Ein Bestandteil des Areals war die Gärtnerei mit drei Treibhäusern, wobei es in einem davon auch ein Becken gab, das aber der Baron mit Wasser zu füllen verbot, als einen vergeblichen Luxus. Oberhalb der Gärtnerei erstreckten sich Obstgärten. Die Grundstücke sind heutzutage zersplittert, einen Teil davon besitzen Privatpersonen, ein anderer Teil gehört der Stadt. Zu der Villa gehörten auch zwei kleine Gärtnerhäuser und eine private Kapelle, die bis heute steht.

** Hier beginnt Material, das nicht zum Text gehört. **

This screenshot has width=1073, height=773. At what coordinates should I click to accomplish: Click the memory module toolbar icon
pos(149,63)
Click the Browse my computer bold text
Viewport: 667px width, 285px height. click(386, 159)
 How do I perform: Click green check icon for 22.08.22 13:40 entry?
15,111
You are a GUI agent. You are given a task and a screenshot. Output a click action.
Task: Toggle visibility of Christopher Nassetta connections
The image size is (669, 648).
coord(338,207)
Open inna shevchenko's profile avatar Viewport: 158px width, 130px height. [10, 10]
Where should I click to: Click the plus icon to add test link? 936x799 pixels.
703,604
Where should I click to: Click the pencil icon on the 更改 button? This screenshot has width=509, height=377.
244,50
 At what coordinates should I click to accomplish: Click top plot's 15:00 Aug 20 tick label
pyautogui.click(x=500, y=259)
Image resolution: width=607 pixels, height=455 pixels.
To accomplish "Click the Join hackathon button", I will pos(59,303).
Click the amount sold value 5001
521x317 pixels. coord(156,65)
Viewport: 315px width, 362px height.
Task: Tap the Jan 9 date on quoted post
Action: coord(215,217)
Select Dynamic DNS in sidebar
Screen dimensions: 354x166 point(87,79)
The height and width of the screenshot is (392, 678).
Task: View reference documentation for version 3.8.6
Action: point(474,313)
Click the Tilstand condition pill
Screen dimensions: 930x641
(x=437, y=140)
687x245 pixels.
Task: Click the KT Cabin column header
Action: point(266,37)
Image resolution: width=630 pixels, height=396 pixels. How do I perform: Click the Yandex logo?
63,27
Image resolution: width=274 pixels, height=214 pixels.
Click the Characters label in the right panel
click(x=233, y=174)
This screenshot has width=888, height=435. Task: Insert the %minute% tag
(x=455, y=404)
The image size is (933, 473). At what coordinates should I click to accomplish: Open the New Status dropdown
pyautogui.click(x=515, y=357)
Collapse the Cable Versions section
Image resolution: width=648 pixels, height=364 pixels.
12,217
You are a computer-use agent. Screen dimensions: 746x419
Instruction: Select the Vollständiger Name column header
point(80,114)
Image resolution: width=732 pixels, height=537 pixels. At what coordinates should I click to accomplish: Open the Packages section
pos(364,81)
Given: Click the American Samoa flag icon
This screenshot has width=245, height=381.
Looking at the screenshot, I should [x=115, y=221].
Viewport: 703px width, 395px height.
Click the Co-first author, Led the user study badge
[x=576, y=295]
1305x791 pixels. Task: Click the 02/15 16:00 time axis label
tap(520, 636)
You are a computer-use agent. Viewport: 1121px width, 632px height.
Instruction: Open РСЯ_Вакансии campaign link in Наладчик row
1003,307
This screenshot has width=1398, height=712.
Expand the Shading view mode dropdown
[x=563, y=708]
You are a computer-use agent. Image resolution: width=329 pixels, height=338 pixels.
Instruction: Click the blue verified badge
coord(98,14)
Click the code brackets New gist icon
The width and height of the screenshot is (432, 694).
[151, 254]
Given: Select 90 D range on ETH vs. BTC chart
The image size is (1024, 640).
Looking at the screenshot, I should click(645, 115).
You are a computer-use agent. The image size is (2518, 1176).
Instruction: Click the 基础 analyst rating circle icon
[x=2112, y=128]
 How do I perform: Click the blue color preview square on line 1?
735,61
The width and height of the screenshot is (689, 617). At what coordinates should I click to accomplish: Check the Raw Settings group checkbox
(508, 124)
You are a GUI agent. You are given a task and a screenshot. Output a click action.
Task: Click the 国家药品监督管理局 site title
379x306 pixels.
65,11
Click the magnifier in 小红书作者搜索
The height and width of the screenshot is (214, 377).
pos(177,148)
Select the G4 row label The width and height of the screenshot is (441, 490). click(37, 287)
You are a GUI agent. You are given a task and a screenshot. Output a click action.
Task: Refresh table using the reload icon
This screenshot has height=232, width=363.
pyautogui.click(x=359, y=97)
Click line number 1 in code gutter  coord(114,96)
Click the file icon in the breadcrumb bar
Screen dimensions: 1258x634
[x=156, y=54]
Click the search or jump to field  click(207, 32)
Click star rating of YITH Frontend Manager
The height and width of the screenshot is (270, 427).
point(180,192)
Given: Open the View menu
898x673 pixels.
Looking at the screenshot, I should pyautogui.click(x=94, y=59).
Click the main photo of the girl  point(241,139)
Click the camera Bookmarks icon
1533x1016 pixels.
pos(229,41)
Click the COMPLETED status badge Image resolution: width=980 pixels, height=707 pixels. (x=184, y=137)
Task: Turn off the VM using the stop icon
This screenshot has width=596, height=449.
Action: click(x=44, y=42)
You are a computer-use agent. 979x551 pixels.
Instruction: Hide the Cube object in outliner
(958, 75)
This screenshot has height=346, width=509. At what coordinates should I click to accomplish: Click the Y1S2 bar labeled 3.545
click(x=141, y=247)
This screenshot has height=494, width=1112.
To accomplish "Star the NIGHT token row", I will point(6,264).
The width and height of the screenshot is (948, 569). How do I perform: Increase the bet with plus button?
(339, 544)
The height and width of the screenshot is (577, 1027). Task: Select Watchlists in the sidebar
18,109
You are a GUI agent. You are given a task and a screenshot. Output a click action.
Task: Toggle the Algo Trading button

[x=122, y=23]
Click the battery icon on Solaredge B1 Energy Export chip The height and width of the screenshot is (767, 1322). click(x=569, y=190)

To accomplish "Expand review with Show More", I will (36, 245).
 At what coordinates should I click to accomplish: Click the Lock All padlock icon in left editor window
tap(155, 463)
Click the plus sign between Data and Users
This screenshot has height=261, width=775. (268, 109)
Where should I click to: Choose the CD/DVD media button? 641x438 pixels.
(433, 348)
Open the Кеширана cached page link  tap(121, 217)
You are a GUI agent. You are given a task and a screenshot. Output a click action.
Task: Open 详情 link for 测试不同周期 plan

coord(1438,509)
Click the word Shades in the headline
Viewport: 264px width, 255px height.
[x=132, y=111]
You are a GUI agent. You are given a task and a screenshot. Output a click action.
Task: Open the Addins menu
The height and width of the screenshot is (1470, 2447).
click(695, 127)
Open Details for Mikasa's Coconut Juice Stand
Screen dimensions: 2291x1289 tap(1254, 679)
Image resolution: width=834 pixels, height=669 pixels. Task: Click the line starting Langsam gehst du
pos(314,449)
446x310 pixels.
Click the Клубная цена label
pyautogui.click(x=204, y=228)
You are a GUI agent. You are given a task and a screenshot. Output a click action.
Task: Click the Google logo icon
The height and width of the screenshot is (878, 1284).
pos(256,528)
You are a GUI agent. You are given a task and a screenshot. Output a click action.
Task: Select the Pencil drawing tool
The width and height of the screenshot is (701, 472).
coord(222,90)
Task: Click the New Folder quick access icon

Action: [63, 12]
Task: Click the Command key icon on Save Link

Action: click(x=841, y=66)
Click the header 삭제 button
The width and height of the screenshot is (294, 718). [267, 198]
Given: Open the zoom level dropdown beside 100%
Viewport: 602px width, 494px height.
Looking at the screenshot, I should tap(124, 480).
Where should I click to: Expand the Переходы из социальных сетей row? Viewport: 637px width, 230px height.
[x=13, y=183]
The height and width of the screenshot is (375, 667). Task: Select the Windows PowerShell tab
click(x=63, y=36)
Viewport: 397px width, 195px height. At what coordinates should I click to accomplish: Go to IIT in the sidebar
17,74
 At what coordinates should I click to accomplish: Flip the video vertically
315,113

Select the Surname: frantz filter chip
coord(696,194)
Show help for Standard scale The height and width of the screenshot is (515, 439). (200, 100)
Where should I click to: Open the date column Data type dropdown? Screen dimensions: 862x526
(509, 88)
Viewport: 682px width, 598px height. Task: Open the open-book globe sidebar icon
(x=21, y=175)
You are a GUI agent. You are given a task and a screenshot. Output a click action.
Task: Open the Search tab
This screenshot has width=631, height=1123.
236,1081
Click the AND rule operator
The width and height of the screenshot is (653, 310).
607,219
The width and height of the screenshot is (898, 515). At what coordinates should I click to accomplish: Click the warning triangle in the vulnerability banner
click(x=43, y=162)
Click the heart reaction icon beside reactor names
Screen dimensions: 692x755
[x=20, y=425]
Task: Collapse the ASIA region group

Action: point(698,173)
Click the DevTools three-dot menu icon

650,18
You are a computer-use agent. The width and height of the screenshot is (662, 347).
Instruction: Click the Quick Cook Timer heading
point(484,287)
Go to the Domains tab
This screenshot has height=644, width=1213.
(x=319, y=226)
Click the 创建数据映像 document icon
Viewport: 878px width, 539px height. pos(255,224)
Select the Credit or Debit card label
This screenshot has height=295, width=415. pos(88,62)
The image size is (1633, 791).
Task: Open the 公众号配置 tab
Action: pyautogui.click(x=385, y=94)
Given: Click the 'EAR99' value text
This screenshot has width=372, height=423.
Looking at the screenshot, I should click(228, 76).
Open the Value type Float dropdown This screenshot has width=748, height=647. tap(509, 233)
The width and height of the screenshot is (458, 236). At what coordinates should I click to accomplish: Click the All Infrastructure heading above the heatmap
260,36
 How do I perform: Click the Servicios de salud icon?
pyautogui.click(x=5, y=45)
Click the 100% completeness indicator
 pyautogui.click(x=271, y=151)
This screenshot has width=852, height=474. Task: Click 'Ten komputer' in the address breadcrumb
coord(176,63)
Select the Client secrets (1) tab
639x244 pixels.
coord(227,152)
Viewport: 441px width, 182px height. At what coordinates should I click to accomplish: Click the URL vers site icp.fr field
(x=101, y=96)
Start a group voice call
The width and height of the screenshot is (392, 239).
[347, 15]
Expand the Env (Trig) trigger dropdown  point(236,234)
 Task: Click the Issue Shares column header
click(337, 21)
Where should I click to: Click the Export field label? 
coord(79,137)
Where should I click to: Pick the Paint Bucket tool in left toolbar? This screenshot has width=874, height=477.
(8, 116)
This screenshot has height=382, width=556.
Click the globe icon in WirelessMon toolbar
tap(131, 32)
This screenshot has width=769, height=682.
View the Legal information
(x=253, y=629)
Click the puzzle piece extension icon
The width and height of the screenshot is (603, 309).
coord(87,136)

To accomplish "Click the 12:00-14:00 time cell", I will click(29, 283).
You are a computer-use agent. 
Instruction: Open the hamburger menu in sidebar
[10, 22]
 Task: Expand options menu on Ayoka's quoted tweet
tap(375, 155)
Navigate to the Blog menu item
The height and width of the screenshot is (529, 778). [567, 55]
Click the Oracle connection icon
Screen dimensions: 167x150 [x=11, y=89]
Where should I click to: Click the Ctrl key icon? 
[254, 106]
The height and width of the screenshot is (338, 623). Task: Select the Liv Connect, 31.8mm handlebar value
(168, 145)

Die Familie Herzogenberg musste aus ihrem Schlösschen im Jahr 1945 im Rahmen der Aussiedlung der deutschen Bevölkerung weggehen. Viele Gegenstände aus der Einrichtung der Villa landeten im Stadtmuseum in Ústí nad Labem. Ottokar und Bertha lebten bis zu ihrem Tode in Bayern. Ihre Tochter Johanna wurde zur bedeutenden Vertreterin der ausgesiedelten Deutschen und gewann eine Staatsauszeichnung für ihren Beitrag zur Versöhnung zwischen den beiden Völkern. In der Villa siedelten verschiedene Einrichtungen für Kinder und Jugendliche und im Jahr 1970 wurde sie zum Sitz der Bezirksveterinäranstalt. Demselben Zweck dient sie auch heute, nur mit dem Namen Regionale Veterinärverwaltung. Die Ausnützung der Räume wechselte, zum Beispiel im Kinderschlafzimmer befand sich ein Labor, im Wintergarten eine Veterinärambulanz. Es blieb jedoch von der ursprünglichen adeligen Schönheit des Schlösschens ziemlich viel erhalten.